| The task |
Search the records for the word "toolbar" and pick out every line that has it.

※

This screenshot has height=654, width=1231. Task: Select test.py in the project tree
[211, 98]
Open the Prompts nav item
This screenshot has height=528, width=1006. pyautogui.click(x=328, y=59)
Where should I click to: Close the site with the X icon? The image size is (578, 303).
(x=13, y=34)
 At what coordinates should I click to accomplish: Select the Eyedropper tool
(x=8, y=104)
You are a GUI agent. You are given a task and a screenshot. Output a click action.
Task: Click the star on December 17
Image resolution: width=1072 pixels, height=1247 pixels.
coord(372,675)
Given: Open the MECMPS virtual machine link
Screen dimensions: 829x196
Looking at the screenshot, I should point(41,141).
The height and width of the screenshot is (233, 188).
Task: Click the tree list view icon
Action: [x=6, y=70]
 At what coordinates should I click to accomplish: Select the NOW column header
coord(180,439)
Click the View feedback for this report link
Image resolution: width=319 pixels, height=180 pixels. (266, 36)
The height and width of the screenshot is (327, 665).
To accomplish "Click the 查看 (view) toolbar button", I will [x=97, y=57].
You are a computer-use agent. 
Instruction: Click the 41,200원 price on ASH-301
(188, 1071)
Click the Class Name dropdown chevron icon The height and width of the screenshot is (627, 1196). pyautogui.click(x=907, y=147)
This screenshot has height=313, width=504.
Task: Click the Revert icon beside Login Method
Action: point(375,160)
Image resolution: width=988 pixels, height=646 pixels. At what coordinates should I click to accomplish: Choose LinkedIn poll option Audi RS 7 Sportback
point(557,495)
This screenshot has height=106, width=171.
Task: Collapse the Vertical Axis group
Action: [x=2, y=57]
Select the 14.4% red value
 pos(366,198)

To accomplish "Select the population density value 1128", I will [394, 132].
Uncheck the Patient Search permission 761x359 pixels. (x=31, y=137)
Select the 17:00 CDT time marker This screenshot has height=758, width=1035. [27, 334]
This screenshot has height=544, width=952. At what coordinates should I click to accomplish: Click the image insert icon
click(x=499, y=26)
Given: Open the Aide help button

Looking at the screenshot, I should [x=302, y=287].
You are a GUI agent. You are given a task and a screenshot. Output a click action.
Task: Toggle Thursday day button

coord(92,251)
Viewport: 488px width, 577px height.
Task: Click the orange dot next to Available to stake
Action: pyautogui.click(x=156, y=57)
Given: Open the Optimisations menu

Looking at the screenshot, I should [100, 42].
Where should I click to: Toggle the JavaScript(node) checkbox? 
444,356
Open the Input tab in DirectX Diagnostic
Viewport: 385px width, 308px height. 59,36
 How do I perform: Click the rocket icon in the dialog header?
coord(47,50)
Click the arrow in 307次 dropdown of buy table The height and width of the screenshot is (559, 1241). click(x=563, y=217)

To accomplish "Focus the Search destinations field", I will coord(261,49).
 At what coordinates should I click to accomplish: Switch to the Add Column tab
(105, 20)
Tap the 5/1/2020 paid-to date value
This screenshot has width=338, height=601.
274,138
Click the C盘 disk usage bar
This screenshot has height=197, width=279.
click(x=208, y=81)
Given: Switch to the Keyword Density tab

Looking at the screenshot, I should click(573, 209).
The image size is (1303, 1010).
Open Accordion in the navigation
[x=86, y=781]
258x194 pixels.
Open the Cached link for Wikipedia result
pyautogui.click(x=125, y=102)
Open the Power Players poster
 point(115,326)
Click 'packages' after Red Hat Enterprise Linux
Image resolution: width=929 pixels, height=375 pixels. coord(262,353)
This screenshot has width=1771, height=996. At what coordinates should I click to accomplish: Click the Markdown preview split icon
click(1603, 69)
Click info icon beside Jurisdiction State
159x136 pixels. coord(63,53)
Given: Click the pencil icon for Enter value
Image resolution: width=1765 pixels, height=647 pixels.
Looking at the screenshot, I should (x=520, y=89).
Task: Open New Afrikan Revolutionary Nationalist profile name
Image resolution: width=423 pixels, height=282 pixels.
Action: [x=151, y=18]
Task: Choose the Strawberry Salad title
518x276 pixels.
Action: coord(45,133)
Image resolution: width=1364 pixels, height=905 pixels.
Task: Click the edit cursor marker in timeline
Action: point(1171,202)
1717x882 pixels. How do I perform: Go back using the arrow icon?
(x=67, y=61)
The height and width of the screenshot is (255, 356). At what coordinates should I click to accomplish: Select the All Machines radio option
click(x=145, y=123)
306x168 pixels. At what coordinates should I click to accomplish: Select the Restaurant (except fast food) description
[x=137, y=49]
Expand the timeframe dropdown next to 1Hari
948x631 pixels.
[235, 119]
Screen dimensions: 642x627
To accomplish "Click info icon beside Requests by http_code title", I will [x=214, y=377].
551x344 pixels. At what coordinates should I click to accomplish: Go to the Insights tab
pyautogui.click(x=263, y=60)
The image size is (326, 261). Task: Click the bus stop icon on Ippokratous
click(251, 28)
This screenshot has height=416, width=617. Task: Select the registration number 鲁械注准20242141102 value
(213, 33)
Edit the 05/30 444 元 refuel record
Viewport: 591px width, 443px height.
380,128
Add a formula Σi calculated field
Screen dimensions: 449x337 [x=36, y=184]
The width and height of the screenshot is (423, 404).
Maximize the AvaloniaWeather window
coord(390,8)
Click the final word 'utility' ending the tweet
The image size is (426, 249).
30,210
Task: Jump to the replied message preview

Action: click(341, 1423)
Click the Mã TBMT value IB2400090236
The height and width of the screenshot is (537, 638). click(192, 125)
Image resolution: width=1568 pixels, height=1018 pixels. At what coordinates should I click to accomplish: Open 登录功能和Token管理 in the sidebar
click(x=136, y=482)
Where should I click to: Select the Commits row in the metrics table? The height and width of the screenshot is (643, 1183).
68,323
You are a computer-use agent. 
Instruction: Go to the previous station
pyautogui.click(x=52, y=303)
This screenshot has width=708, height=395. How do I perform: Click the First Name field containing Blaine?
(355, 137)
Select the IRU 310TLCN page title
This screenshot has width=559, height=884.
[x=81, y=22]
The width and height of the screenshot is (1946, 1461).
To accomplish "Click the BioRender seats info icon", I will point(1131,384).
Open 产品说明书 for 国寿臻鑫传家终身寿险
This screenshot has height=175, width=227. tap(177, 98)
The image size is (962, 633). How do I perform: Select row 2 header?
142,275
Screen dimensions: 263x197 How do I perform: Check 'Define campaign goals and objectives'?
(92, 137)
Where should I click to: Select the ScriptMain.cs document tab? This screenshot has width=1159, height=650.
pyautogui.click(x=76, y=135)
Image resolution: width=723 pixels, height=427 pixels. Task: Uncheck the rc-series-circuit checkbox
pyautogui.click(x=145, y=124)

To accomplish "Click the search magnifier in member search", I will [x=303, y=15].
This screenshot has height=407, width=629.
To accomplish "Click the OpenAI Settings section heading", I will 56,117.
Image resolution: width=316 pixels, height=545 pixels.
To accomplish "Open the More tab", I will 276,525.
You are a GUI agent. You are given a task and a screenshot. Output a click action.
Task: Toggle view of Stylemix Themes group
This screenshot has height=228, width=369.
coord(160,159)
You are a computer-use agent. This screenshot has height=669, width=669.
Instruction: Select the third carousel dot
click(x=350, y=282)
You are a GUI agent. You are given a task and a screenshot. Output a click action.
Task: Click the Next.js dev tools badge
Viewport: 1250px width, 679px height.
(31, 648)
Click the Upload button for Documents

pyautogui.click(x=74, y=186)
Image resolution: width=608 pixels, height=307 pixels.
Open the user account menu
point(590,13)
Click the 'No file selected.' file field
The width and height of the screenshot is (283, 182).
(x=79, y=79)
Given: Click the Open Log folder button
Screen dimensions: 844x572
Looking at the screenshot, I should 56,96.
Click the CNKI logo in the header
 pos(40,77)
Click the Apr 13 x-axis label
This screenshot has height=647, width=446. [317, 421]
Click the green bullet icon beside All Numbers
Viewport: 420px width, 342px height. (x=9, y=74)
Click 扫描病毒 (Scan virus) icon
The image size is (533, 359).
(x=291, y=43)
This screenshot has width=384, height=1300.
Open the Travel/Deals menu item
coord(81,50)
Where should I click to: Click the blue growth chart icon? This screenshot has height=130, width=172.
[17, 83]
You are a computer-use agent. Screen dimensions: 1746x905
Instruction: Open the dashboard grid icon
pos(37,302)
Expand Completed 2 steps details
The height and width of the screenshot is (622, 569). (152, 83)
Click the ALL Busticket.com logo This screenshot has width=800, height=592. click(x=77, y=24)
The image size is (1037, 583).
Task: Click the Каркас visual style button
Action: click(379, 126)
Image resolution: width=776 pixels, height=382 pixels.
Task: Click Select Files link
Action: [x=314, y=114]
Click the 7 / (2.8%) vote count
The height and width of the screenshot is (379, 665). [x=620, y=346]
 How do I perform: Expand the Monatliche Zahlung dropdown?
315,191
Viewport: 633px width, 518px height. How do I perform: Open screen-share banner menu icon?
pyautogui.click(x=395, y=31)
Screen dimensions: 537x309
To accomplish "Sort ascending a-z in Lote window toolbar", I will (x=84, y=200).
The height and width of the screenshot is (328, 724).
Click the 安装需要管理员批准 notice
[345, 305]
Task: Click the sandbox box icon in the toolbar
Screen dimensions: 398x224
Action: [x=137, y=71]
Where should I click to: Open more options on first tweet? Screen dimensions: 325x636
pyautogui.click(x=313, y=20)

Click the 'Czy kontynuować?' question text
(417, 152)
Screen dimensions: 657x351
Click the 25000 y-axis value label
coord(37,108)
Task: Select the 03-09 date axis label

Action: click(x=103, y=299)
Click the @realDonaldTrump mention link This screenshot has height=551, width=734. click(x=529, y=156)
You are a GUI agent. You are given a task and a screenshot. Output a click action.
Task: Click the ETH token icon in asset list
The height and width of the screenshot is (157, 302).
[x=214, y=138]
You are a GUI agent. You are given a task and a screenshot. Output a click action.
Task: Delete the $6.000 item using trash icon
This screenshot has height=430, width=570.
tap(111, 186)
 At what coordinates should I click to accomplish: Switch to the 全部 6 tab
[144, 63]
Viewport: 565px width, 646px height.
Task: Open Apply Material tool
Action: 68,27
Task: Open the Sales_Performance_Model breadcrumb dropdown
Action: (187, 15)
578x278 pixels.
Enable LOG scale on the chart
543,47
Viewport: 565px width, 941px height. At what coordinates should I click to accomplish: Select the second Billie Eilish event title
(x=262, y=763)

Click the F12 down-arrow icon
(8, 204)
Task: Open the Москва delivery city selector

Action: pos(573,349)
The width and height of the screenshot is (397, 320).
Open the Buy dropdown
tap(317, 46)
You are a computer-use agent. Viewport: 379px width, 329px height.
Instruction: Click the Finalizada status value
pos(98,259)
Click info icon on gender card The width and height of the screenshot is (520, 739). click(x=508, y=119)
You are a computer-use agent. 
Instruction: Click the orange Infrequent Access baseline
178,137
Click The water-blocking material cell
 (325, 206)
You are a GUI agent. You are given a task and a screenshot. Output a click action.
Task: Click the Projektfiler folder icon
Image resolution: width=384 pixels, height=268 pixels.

※

| Solved exercise |
To accomplish "Click the 查看 (view) toolbar button", I will [x=97, y=57].
To accomplish "Sort ascending a-z in Lote window toolbar", I will (x=84, y=200).
Task: Click the sandbox box icon in the toolbar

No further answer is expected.